-- START Extracted entries --

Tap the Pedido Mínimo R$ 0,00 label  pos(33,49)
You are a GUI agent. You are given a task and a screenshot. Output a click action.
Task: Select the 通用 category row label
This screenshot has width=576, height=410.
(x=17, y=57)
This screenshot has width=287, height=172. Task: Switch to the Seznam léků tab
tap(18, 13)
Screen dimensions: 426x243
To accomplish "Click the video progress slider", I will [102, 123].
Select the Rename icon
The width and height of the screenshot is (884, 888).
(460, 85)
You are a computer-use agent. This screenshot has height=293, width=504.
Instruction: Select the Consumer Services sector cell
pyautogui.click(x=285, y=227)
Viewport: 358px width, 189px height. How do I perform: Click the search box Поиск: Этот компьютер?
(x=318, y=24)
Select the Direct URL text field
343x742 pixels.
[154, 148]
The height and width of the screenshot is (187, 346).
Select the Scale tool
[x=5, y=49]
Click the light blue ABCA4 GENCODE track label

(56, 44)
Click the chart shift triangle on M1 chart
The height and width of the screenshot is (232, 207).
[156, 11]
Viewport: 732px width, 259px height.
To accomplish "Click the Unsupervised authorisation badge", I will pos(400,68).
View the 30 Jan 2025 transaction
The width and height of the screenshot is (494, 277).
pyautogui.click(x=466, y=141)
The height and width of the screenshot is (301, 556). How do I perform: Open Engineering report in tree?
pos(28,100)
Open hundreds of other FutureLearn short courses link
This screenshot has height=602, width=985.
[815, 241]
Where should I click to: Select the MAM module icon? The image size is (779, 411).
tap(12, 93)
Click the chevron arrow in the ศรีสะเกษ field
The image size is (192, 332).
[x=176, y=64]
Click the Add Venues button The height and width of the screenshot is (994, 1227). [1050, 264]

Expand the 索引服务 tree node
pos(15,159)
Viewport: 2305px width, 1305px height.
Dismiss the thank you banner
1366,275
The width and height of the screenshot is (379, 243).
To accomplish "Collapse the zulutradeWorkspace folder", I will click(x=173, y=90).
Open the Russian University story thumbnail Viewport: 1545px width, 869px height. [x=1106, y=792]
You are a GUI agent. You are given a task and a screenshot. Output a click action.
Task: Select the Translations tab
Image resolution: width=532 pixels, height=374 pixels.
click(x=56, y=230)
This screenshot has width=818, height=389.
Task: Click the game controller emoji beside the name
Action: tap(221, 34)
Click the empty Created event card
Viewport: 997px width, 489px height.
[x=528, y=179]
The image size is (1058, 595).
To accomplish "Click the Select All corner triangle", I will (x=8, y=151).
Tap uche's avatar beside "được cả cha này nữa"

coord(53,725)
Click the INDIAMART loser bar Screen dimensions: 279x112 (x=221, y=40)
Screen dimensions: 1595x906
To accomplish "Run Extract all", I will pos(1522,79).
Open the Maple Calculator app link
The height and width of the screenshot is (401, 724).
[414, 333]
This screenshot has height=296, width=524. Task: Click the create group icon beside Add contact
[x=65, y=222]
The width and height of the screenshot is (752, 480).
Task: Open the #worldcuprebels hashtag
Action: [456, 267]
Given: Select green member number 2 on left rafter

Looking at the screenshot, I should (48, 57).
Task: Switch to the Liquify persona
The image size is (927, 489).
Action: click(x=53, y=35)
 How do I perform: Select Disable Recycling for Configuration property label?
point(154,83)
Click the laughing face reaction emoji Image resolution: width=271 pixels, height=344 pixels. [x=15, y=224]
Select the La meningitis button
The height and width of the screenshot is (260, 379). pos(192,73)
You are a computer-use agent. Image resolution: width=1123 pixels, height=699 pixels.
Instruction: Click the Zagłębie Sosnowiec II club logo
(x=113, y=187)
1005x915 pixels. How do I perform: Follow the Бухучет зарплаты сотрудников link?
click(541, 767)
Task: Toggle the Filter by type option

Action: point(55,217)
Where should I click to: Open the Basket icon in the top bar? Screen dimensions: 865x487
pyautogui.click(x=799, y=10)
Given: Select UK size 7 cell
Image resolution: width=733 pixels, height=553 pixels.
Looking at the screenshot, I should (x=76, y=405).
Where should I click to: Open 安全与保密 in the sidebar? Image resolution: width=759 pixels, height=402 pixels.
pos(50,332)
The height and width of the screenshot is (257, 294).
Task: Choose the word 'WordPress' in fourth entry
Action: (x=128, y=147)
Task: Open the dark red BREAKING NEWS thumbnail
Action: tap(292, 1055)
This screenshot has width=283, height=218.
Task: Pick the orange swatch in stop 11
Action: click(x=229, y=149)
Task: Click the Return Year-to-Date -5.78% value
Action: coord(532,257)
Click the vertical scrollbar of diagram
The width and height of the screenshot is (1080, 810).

-- END Extracted entries --

◆ **Your instructions**: Update the items above by changing every "Where should I click to" to "Which spot should I tap to", with nothing else altered.

◆ **Solution for this task**:
Tap the Pedido Mínimo R$ 0,00 label  pos(33,49)
You are a GUI agent. You are given a task and a screenshot. Output a click action.
Task: Select the 通用 category row label
This screenshot has width=576, height=410.
(x=17, y=57)
This screenshot has width=287, height=172. Task: Switch to the Seznam léků tab
tap(18, 13)
Screen dimensions: 426x243
To accomplish "Click the video progress slider", I will [102, 123].
Select the Rename icon
The width and height of the screenshot is (884, 888).
(460, 85)
You are a computer-use agent. This screenshot has height=293, width=504.
Instruction: Select the Consumer Services sector cell
pyautogui.click(x=285, y=227)
Viewport: 358px width, 189px height. How do I perform: Click the search box Поиск: Этот компьютер?
(x=318, y=24)
Select the Direct URL text field
343x742 pixels.
[154, 148]
The height and width of the screenshot is (187, 346).
Select the Scale tool
[x=5, y=49]
Click the light blue ABCA4 GENCODE track label

(56, 44)
Click the chart shift triangle on M1 chart
The height and width of the screenshot is (232, 207).
[156, 11]
Viewport: 732px width, 259px height.
To accomplish "Click the Unsupervised authorisation badge", I will pos(400,68).
View the 30 Jan 2025 transaction
The width and height of the screenshot is (494, 277).
pyautogui.click(x=466, y=141)
The height and width of the screenshot is (301, 556). How do I perform: Open Engineering report in tree?
pos(28,100)
Open hundreds of other FutureLearn short courses link
This screenshot has height=602, width=985.
[815, 241]
Which spot should I tap to: Select the MAM module icon? The image size is (779, 411).
tap(12, 93)
Click the chevron arrow in the ศรีสะเกษ field
The image size is (192, 332).
[x=176, y=64]
Click the Add Venues button The height and width of the screenshot is (994, 1227). [1050, 264]

Expand the 索引服务 tree node
pos(15,159)
Viewport: 2305px width, 1305px height.
Dismiss the thank you banner
1366,275
The width and height of the screenshot is (379, 243).
To accomplish "Collapse the zulutradeWorkspace folder", I will click(x=173, y=90).
Open the Russian University story thumbnail Viewport: 1545px width, 869px height. [x=1106, y=792]
You are a GUI agent. You are given a task and a screenshot. Output a click action.
Task: Select the Translations tab
Image resolution: width=532 pixels, height=374 pixels.
click(x=56, y=230)
This screenshot has width=818, height=389.
Task: Click the game controller emoji beside the name
Action: tap(221, 34)
Click the empty Created event card
Viewport: 997px width, 489px height.
[x=528, y=179]
The image size is (1058, 595).
To accomplish "Click the Select All corner triangle", I will (x=8, y=151).
Tap uche's avatar beside "được cả cha này nữa"

coord(53,725)
Click the INDIAMART loser bar Screen dimensions: 279x112 (x=221, y=40)
Screen dimensions: 1595x906
To accomplish "Run Extract all", I will pos(1522,79).
Open the Maple Calculator app link
The height and width of the screenshot is (401, 724).
[414, 333]
This screenshot has height=296, width=524. Task: Click the create group icon beside Add contact
[x=65, y=222]
The width and height of the screenshot is (752, 480).
Task: Open the #worldcuprebels hashtag
Action: [456, 267]
Given: Select green member number 2 on left rafter

Looking at the screenshot, I should (48, 57).
Task: Switch to the Liquify persona
The image size is (927, 489).
Action: click(x=53, y=35)
 How do I perform: Select Disable Recycling for Configuration property label?
point(154,83)
Click the laughing face reaction emoji Image resolution: width=271 pixels, height=344 pixels. [x=15, y=224]
Select the La meningitis button
The height and width of the screenshot is (260, 379). pos(192,73)
You are a computer-use agent. Image resolution: width=1123 pixels, height=699 pixels.
Instruction: Click the Zagłębie Sosnowiec II club logo
(x=113, y=187)
1005x915 pixels. How do I perform: Follow the Бухучет зарплаты сотрудников link?
click(541, 767)
Task: Toggle the Filter by type option

Action: point(55,217)
Which spot should I tap to: Open the Basket icon in the top bar? Screen dimensions: 865x487
pyautogui.click(x=799, y=10)
Given: Select UK size 7 cell
Image resolution: width=733 pixels, height=553 pixels.
Looking at the screenshot, I should (x=76, y=405).
Which spot should I tap to: Open 安全与保密 in the sidebar? Image resolution: width=759 pixels, height=402 pixels.
pos(50,332)
The height and width of the screenshot is (257, 294).
Task: Choose the word 'WordPress' in fourth entry
Action: (x=128, y=147)
Task: Open the dark red BREAKING NEWS thumbnail
Action: tap(292, 1055)
This screenshot has width=283, height=218.
Task: Pick the orange swatch in stop 11
Action: click(x=229, y=149)
Task: Click the Return Year-to-Date -5.78% value
Action: coord(532,257)
Click the vertical scrollbar of diagram
The width and height of the screenshot is (1080, 810).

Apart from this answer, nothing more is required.